Le PLHIGON permettra de faire face aux problèmes récurrents d’inondations dans l’Isthme du Mexique, tout en produisant 9,5 gigawatts d’électricité, et de transférer, en remontant la côte Est, de vastes quantités d’eau vers le nord, dont une partie sera pompée pour alimenter le plateau du centre-nord, faisant partie du Grand désert américain.

Avec ses 30 km3 par an, la quantité d’eau transférée par le PLIGHON représentera environ un cinquième de celle impliquée dans le projet le plus ambitieux du monde qu’est NAWAPA XXI, l’Alliance nord américaine pour l’énergie et l’eau, soit 165 km3 par an.

Six grands barrages seront construits sur la rivière Usumacinta et ses affluents, certains en collaboration avec le Guatemala. La vaste plaine côtière et régulièrement inondée s’étendant à travers le Tabasco et le Campeche sera également drainée et ouverte à l’agriculture. Un canal vers l’est, en direction du Yucatan, permettra de soulager la péninsule des pénuries d’eau actuelles. Un second canal vers l’ouest, d’une longueur de 59 km, sera construit pour relier la ville de Villahermosa à la côte du Golfe, transformant cette ville souvent inondée en un grand port intérieur.

La deuxième phase implique le transport de 15 km3 d’eau additionnels le long de la côte Est vers le nord. Des difficultés techniques pour transférer de si vastes quantités d’eau à travers le nœud central du pays nécessiteront cependant de l’électricité d’origine nucléaire. Même chose pour transférer de l’eau de l’autre côté de la Sierra Madre orientale, vers la région du centre-nord constituant l’épicentre de la sécheresse aujourd’hui. Une quantité d’eau supplémentaire (6,8 km3) peut être transportée du sud vers le nord le long de la TzenValle, parallèle à la côte.

D’autres projets complémentaires visent à transporter de l’eau du Golfe vers la région du centre-nord. L’un d’entre eux prévoit la construction d’un canal depuis l’extrémité nord de PLHIGON à Monterrey, vers Saltillo puis Torreón, et rejoignant la partie sud de la rivière Conchos, un affluent du Rio Grande dans l’Etat du Chihuahua.
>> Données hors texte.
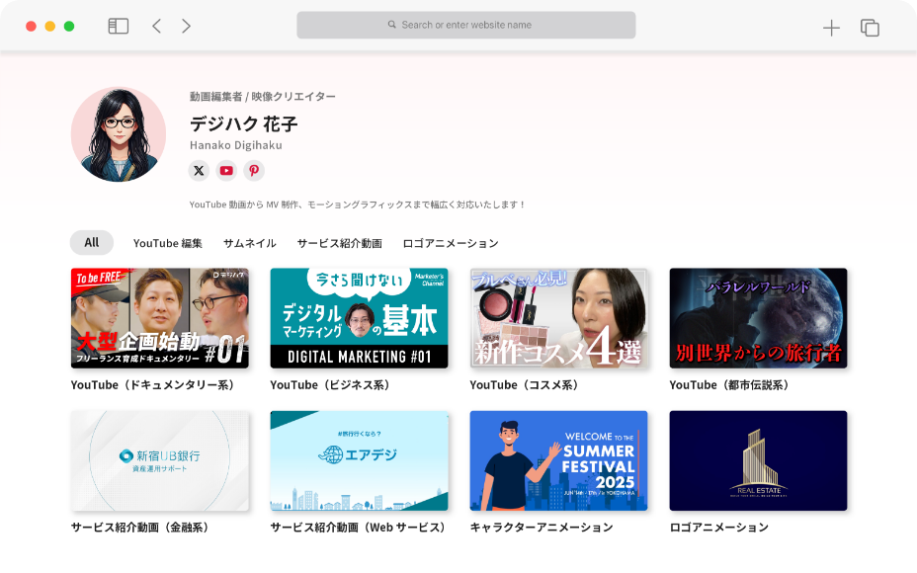Open the 大型企画始動 documentary thumbnail
The width and height of the screenshot is (917, 573).
pyautogui.click(x=160, y=318)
Le PLHIGON et le PLHINO prendront toutefois toute leur importance une fois reliés à NAWAPA par un projet appelé NAWAPA-Plus. Comme le montre la figure 2, la branche orientale de NAWAPA serait reliée aux affluents du Rio Grande (Río Bravo), qui coule le long de la frontière entre le Mexique et les Etats-Unis à partir de cet endroit.

Le Mexique serait ainsi intégré dans un seul système de gestion de l’eau à l’échelle de tout le continent nord-américain.